=== Section Start ===

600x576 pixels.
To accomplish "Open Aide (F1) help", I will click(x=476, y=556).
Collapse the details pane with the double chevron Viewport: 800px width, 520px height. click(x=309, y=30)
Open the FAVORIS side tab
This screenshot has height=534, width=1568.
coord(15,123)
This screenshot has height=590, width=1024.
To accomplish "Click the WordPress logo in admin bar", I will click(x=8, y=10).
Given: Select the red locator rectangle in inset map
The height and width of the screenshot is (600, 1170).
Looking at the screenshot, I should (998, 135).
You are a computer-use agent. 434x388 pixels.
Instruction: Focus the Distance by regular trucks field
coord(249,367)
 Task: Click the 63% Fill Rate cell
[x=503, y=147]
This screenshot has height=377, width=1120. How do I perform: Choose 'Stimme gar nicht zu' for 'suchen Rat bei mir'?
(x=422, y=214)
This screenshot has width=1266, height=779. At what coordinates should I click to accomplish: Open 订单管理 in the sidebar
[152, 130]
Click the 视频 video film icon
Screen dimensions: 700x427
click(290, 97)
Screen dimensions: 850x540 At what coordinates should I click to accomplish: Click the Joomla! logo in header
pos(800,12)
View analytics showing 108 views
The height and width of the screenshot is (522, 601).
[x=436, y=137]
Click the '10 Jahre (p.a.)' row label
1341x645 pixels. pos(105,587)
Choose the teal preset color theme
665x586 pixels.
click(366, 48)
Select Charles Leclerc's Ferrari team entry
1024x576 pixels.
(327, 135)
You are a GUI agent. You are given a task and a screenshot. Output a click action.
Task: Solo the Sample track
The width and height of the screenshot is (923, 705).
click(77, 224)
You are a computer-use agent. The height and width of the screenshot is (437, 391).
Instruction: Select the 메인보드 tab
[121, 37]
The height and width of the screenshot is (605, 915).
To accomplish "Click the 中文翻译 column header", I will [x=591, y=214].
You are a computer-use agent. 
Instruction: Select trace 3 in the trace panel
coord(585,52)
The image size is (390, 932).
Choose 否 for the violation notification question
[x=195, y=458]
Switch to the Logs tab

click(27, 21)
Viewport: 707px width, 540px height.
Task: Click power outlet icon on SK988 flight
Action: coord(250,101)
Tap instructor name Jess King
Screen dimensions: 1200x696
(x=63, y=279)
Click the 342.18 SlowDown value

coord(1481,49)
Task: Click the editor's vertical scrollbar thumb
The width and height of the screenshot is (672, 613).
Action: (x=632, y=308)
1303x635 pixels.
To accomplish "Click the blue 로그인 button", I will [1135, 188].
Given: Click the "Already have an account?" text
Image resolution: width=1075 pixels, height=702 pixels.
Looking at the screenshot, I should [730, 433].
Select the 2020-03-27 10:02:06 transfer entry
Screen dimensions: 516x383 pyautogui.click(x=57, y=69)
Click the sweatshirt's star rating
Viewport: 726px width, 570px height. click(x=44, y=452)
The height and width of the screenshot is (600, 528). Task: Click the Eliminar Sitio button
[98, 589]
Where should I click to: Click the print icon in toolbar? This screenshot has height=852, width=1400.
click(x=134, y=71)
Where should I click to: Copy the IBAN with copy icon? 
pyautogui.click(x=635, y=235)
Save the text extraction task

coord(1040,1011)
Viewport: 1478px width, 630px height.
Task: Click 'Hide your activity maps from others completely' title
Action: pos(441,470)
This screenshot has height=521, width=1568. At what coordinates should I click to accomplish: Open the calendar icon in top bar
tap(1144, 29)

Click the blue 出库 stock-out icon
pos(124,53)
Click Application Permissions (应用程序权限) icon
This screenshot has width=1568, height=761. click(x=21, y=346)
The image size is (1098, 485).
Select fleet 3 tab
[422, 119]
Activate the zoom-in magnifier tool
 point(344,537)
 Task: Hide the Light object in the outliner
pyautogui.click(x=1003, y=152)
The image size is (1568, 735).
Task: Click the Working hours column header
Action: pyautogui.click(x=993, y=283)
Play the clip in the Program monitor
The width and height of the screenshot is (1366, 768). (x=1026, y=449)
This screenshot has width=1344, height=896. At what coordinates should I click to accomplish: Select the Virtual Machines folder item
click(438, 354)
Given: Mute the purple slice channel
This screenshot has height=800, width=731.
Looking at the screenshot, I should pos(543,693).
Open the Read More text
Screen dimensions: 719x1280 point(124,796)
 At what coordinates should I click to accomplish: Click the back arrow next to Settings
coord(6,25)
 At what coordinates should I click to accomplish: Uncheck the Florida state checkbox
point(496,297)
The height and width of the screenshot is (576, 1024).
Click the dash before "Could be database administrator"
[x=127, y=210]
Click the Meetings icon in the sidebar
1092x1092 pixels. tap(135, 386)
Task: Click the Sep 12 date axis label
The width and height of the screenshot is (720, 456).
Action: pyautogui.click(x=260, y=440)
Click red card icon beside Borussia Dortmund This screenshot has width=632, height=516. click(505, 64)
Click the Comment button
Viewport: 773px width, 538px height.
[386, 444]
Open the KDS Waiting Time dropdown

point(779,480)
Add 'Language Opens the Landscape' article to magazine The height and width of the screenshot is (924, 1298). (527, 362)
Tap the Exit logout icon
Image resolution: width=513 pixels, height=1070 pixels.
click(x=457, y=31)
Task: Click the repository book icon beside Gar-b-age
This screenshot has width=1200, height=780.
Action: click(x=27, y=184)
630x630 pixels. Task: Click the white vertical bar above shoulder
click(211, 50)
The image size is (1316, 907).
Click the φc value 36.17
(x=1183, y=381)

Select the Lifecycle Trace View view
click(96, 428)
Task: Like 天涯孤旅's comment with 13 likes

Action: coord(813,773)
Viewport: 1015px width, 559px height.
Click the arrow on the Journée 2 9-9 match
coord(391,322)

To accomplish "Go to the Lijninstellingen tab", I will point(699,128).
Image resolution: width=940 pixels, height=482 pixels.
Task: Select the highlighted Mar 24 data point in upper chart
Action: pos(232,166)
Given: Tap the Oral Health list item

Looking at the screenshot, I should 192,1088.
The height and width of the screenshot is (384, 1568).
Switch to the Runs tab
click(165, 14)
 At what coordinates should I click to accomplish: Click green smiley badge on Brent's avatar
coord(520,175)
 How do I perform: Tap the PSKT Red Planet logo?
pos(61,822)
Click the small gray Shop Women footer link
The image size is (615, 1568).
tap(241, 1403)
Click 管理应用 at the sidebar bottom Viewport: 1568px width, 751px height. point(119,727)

=== Section End ===

* EXERCISE REQUIREMENTS: Using the listing above, print every entry exactly.

* THE ANSWER:
600x576 pixels.
To accomplish "Open Aide (F1) help", I will click(x=476, y=556).
Collapse the details pane with the double chevron Viewport: 800px width, 520px height. click(x=309, y=30)
Open the FAVORIS side tab
This screenshot has height=534, width=1568.
coord(15,123)
This screenshot has height=590, width=1024.
To accomplish "Click the WordPress logo in admin bar", I will click(x=8, y=10).
Given: Select the red locator rectangle in inset map
The height and width of the screenshot is (600, 1170).
Looking at the screenshot, I should (998, 135).
You are a computer-use agent. 434x388 pixels.
Instruction: Focus the Distance by regular trucks field
coord(249,367)
 Task: Click the 63% Fill Rate cell
[x=503, y=147]
This screenshot has height=377, width=1120. How do I perform: Choose 'Stimme gar nicht zu' for 'suchen Rat bei mir'?
(x=422, y=214)
This screenshot has width=1266, height=779. At what coordinates should I click to accomplish: Open 订单管理 in the sidebar
[152, 130]
Click the 视频 video film icon
Screen dimensions: 700x427
click(290, 97)
Screen dimensions: 850x540 At what coordinates should I click to accomplish: Click the Joomla! logo in header
pos(800,12)
View analytics showing 108 views
The height and width of the screenshot is (522, 601).
[x=436, y=137]
Click the '10 Jahre (p.a.)' row label
1341x645 pixels. pos(105,587)
Choose the teal preset color theme
665x586 pixels.
click(366, 48)
Select Charles Leclerc's Ferrari team entry
1024x576 pixels.
(327, 135)
You are a GUI agent. You are given a task and a screenshot. Output a click action.
Task: Solo the Sample track
The width and height of the screenshot is (923, 705).
click(77, 224)
You are a computer-use agent. The height and width of the screenshot is (437, 391).
Instruction: Select the 메인보드 tab
[121, 37]
The height and width of the screenshot is (605, 915).
To accomplish "Click the 中文翻译 column header", I will [x=591, y=214].
You are a computer-use agent. 
Instruction: Select trace 3 in the trace panel
coord(585,52)
The image size is (390, 932).
Choose 否 for the violation notification question
[x=195, y=458]
Switch to the Logs tab

click(27, 21)
Viewport: 707px width, 540px height.
Task: Click power outlet icon on SK988 flight
Action: coord(250,101)
Tap instructor name Jess King
Screen dimensions: 1200x696
(x=63, y=279)
Click the 342.18 SlowDown value

coord(1481,49)
Task: Click the editor's vertical scrollbar thumb
The width and height of the screenshot is (672, 613).
Action: (x=632, y=308)
1303x635 pixels.
To accomplish "Click the blue 로그인 button", I will [1135, 188].
Given: Click the "Already have an account?" text
Image resolution: width=1075 pixels, height=702 pixels.
Looking at the screenshot, I should [730, 433].
Select the 2020-03-27 10:02:06 transfer entry
Screen dimensions: 516x383 pyautogui.click(x=57, y=69)
Click the sweatshirt's star rating
Viewport: 726px width, 570px height. click(x=44, y=452)
The height and width of the screenshot is (600, 528). Task: Click the Eliminar Sitio button
[98, 589]
Where should I click to: Click the print icon in toolbar? This screenshot has height=852, width=1400.
click(x=134, y=71)
Where should I click to: Copy the IBAN with copy icon? 
pyautogui.click(x=635, y=235)
Save the text extraction task

coord(1040,1011)
Viewport: 1478px width, 630px height.
Task: Click 'Hide your activity maps from others completely' title
Action: pos(441,470)
This screenshot has height=521, width=1568. At what coordinates should I click to accomplish: Open the calendar icon in top bar
tap(1144, 29)

Click the blue 出库 stock-out icon
pos(124,53)
Click Application Permissions (应用程序权限) icon
This screenshot has width=1568, height=761. click(x=21, y=346)
The image size is (1098, 485).
Select fleet 3 tab
[422, 119]
Activate the zoom-in magnifier tool
 point(344,537)
 Task: Hide the Light object in the outliner
pyautogui.click(x=1003, y=152)
The image size is (1568, 735).
Task: Click the Working hours column header
Action: pyautogui.click(x=993, y=283)
Play the clip in the Program monitor
The width and height of the screenshot is (1366, 768). (x=1026, y=449)
This screenshot has width=1344, height=896. At what coordinates should I click to accomplish: Select the Virtual Machines folder item
click(438, 354)
Given: Mute the purple slice channel
This screenshot has height=800, width=731.
Looking at the screenshot, I should pos(543,693).
Open the Read More text
Screen dimensions: 719x1280 point(124,796)
 At what coordinates should I click to accomplish: Click the back arrow next to Settings
coord(6,25)
 At what coordinates should I click to accomplish: Uncheck the Florida state checkbox
point(496,297)
The height and width of the screenshot is (576, 1024).
Click the dash before "Could be database administrator"
[x=127, y=210]
Click the Meetings icon in the sidebar
1092x1092 pixels. tap(135, 386)
Task: Click the Sep 12 date axis label
The width and height of the screenshot is (720, 456).
Action: pyautogui.click(x=260, y=440)
Click red card icon beside Borussia Dortmund This screenshot has width=632, height=516. click(505, 64)
Click the Comment button
Viewport: 773px width, 538px height.
[386, 444]
Open the KDS Waiting Time dropdown

point(779,480)
Add 'Language Opens the Landscape' article to magazine The height and width of the screenshot is (924, 1298). (527, 362)
Tap the Exit logout icon
Image resolution: width=513 pixels, height=1070 pixels.
click(x=457, y=31)
Task: Click the repository book icon beside Gar-b-age
This screenshot has width=1200, height=780.
Action: click(x=27, y=184)
630x630 pixels. Task: Click the white vertical bar above shoulder
click(211, 50)
The image size is (1316, 907).
Click the φc value 36.17
(x=1183, y=381)

Select the Lifecycle Trace View view
click(96, 428)
Task: Like 天涯孤旅's comment with 13 likes

Action: coord(813,773)
Viewport: 1015px width, 559px height.
Click the arrow on the Journée 2 9-9 match
coord(391,322)

To accomplish "Go to the Lijninstellingen tab", I will point(699,128).
Image resolution: width=940 pixels, height=482 pixels.
Task: Select the highlighted Mar 24 data point in upper chart
Action: pos(232,166)
Given: Tap the Oral Health list item

Looking at the screenshot, I should 192,1088.
The height and width of the screenshot is (384, 1568).
Switch to the Runs tab
click(165, 14)
 At what coordinates should I click to accomplish: Click green smiley badge on Brent's avatar
coord(520,175)
 How do I perform: Tap the PSKT Red Planet logo?
pos(61,822)
Click the small gray Shop Women footer link
The image size is (615, 1568).
tap(241, 1403)
Click 管理应用 at the sidebar bottom Viewport: 1568px width, 751px height. point(119,727)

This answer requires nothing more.